══ The records ══

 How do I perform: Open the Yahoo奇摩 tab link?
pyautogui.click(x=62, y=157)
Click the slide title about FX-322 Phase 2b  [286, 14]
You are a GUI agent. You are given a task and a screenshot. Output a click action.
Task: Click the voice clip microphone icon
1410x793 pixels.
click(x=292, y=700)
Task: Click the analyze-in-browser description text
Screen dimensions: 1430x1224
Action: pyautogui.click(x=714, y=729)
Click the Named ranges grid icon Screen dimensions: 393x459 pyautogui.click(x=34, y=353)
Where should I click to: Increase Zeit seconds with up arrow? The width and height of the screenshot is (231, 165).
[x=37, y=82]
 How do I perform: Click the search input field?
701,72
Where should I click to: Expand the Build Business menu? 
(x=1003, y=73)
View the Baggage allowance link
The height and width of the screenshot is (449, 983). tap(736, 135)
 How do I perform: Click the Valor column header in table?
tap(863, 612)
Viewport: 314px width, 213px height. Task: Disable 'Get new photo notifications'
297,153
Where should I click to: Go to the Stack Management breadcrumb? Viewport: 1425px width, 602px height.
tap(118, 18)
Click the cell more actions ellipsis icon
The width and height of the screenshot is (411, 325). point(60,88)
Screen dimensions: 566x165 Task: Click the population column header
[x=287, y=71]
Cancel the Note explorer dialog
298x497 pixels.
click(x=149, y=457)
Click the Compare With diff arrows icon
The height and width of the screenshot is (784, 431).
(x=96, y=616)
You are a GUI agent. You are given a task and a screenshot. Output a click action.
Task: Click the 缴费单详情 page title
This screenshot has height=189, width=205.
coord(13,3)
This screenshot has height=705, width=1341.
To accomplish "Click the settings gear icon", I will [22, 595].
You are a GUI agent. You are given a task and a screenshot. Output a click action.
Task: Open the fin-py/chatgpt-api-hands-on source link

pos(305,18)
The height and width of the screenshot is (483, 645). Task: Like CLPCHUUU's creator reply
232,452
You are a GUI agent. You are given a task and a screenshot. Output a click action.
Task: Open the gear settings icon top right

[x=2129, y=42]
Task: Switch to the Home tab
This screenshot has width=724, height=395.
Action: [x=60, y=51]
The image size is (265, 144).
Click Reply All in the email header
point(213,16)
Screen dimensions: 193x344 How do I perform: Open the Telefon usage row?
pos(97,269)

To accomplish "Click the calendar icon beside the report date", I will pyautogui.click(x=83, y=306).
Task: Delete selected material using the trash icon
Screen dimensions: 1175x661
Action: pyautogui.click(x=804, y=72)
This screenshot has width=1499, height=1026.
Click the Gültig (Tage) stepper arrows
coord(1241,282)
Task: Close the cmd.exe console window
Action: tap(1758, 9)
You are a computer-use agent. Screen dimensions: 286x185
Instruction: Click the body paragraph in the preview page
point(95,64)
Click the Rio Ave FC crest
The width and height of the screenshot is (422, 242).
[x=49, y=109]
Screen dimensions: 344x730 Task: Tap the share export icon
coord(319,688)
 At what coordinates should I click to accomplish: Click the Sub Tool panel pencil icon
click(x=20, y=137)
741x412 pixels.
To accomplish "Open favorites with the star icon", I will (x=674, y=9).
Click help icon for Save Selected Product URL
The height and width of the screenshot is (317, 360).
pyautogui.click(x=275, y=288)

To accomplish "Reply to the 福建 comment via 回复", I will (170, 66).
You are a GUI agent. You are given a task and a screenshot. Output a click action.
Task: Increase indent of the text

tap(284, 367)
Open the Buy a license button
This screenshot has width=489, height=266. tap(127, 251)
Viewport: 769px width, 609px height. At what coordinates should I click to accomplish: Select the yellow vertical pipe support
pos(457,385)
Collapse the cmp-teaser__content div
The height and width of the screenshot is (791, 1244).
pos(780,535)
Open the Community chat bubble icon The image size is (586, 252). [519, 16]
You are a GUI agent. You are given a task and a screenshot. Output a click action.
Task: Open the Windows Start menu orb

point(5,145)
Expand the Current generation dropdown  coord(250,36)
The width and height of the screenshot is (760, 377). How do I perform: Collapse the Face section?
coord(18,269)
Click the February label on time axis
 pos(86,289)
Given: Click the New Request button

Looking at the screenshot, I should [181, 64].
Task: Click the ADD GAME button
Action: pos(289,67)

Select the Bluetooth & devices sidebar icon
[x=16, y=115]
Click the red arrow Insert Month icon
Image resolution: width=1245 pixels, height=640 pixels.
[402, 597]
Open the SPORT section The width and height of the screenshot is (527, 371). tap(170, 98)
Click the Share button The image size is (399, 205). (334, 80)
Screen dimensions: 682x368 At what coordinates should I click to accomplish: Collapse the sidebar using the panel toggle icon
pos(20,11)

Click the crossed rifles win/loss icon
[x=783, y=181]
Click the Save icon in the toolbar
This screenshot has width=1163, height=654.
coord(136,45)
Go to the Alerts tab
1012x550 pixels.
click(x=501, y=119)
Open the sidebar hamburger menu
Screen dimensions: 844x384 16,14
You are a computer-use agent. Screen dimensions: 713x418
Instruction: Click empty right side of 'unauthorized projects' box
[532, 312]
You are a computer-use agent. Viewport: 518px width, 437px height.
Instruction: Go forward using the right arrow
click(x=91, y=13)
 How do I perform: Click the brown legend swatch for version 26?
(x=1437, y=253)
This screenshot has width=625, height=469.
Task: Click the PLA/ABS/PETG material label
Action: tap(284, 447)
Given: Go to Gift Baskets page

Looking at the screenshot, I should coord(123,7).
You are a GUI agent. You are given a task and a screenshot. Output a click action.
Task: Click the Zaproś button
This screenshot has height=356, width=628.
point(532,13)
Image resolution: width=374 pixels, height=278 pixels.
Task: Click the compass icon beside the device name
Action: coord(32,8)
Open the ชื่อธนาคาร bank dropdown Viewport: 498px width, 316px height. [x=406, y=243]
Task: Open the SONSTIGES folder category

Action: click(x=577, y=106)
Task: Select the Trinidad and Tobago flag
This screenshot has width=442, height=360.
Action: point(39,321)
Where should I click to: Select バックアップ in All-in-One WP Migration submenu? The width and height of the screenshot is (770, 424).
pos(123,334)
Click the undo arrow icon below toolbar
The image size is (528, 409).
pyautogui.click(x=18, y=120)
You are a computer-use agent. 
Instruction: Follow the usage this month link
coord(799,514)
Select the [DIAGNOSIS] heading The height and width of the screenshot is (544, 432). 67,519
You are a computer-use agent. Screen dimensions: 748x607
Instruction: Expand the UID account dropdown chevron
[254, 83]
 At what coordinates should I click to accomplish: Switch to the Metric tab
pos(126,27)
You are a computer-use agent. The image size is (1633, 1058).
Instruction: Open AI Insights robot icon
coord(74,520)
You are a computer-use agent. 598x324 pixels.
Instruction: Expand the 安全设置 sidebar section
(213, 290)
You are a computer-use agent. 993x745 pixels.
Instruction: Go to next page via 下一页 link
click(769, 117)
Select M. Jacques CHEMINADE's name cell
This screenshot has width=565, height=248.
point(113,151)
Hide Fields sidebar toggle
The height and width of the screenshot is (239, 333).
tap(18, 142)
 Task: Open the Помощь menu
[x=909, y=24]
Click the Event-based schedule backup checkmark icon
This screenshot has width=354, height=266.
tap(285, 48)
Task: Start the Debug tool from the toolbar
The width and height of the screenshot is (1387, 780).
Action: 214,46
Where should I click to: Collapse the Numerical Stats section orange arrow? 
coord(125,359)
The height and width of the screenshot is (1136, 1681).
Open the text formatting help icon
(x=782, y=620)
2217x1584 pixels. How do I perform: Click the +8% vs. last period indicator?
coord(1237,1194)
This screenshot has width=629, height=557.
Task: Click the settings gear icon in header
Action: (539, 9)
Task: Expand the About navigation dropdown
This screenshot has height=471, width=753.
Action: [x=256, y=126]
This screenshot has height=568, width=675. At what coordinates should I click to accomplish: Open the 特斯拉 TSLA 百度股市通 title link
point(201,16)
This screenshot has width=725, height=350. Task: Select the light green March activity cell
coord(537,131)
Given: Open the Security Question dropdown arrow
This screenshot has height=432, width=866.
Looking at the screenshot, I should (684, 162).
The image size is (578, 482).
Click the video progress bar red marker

═══

_What you should do_
Copy the entries from the line that contains "This screenshot has height=568, width=675." through the end of the entries, replacing "Security Question" with "Password Hint" and keeping everything else unchanged.

_Exercise answer_
This screenshot has height=568, width=675. At what coordinates should I click to accomplish: Open the 特斯拉 TSLA 百度股市通 title link
point(201,16)
This screenshot has width=725, height=350. Task: Select the light green March activity cell
coord(537,131)
Given: Open the Password Hint dropdown arrow
This screenshot has height=432, width=866.
Looking at the screenshot, I should (684, 162).
The image size is (578, 482).
Click the video progress bar red marker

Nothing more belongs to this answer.